**REQUIREMENT:** Word for word, set down every line of the entries below from the line with "Viewport: 1024px width, 640px" to the line with "Given: Click the Corner column header", including both, and no other line.

**DATA FOR THE TASK:**
━━━━━━

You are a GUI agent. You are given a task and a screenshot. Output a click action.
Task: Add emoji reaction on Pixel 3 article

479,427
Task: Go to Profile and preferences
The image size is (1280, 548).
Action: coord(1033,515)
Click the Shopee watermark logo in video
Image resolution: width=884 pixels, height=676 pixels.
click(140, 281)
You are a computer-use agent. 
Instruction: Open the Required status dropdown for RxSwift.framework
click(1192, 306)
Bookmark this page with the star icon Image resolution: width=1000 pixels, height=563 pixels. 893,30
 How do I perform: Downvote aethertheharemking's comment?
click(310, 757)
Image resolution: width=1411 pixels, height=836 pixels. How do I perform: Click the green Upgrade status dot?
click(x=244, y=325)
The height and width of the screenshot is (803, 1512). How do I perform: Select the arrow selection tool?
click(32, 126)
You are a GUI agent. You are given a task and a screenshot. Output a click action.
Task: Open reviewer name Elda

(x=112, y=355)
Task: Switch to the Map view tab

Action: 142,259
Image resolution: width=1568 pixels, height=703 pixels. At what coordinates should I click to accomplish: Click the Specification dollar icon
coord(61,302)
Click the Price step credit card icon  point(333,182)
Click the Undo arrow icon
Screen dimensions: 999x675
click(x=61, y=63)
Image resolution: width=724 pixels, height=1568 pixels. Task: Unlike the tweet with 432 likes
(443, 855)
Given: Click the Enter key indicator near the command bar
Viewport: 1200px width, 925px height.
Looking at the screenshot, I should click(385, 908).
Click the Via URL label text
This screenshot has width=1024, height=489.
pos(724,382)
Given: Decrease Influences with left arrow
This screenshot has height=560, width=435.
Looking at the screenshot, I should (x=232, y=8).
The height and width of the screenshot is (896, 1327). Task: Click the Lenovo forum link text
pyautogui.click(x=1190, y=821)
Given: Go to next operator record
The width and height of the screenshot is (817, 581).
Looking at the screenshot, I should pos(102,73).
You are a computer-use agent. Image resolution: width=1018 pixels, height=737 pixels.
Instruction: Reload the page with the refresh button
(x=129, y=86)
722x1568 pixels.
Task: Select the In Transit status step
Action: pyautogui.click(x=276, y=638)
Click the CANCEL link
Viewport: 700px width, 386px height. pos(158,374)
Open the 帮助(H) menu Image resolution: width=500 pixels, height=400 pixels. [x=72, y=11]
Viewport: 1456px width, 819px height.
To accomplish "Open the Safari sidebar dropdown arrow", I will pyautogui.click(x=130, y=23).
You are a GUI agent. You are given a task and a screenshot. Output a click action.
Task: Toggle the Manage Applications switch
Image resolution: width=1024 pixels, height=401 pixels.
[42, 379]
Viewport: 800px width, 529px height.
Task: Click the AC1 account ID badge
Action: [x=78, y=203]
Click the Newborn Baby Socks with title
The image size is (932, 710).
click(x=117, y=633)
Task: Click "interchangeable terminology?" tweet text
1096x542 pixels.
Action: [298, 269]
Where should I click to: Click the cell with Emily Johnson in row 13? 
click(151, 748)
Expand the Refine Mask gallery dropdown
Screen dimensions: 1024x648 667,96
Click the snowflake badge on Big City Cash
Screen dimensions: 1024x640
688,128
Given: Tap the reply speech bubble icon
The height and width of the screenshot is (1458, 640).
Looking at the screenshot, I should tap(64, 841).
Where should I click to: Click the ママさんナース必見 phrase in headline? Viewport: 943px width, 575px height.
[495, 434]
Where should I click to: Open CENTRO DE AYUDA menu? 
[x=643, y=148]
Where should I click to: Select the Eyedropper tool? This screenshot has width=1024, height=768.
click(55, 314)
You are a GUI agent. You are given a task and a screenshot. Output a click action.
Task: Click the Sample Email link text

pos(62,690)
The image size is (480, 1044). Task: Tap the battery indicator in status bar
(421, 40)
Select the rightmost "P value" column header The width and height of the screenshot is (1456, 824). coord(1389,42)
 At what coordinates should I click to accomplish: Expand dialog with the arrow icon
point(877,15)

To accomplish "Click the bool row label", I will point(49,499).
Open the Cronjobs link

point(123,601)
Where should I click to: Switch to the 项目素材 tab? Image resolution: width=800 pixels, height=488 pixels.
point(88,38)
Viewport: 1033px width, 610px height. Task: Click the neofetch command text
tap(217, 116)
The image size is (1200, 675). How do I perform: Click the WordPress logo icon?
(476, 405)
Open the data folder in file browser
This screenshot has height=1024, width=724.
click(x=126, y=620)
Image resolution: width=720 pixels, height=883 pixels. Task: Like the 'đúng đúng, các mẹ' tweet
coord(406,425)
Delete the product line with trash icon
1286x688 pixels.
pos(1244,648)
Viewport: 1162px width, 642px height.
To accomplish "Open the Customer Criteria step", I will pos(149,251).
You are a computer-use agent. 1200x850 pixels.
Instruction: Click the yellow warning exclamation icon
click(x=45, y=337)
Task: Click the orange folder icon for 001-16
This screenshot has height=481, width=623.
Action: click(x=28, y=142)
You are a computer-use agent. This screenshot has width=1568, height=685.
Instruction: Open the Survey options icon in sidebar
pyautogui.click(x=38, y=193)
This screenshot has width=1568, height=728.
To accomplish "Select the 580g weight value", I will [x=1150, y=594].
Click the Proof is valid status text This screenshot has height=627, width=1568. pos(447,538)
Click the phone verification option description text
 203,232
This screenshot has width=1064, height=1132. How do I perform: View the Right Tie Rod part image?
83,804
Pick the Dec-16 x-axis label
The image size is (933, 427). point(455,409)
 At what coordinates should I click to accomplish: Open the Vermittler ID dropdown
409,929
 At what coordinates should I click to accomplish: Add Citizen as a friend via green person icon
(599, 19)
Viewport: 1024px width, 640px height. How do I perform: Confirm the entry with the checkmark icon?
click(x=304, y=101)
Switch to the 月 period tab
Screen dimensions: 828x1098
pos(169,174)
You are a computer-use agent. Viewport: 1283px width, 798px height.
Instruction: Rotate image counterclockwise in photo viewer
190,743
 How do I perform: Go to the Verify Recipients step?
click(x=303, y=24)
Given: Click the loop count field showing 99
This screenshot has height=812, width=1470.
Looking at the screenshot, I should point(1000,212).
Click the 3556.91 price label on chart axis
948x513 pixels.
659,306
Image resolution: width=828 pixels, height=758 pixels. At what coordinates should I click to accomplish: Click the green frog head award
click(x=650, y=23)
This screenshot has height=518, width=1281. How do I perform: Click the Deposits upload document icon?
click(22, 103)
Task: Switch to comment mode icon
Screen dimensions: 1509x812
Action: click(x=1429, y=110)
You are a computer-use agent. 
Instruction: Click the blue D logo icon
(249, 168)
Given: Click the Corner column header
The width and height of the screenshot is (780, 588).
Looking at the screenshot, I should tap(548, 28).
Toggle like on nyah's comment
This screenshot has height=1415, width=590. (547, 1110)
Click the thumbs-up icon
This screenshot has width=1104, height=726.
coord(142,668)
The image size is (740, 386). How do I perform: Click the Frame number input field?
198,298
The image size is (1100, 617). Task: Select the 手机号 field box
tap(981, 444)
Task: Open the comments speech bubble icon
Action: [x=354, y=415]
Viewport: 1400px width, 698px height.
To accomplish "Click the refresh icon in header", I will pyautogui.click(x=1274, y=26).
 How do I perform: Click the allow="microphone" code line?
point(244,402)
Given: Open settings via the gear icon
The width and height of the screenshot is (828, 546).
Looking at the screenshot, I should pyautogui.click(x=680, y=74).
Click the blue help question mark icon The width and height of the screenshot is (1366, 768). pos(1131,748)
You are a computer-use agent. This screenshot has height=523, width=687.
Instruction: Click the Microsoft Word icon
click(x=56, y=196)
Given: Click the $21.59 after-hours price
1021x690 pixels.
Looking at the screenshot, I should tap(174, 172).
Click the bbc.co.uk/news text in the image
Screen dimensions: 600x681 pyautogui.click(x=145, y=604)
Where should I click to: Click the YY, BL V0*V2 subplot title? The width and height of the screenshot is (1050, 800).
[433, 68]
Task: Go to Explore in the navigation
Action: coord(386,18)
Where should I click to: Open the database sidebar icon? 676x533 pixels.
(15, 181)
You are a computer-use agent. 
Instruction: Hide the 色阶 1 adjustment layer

━━━━━━

**ANSWER TO THIS TASK:**
Viewport: 1024px width, 640px height. How do I perform: Confirm the entry with the checkmark icon?
click(x=304, y=101)
Switch to the 月 period tab
Screen dimensions: 828x1098
pos(169,174)
You are a computer-use agent. Viewport: 1283px width, 798px height.
Instruction: Rotate image counterclockwise in photo viewer
190,743
 How do I perform: Go to the Verify Recipients step?
click(x=303, y=24)
Given: Click the loop count field showing 99
This screenshot has height=812, width=1470.
Looking at the screenshot, I should point(1000,212).
Click the 3556.91 price label on chart axis
948x513 pixels.
659,306
Image resolution: width=828 pixels, height=758 pixels. At what coordinates should I click to accomplish: Click the green frog head award
click(x=650, y=23)
This screenshot has height=518, width=1281. How do I perform: Click the Deposits upload document icon?
click(22, 103)
Task: Switch to comment mode icon
Screen dimensions: 1509x812
Action: click(x=1429, y=110)
You are a computer-use agent. 
Instruction: Click the blue D logo icon
(249, 168)
Given: Click the Corner column header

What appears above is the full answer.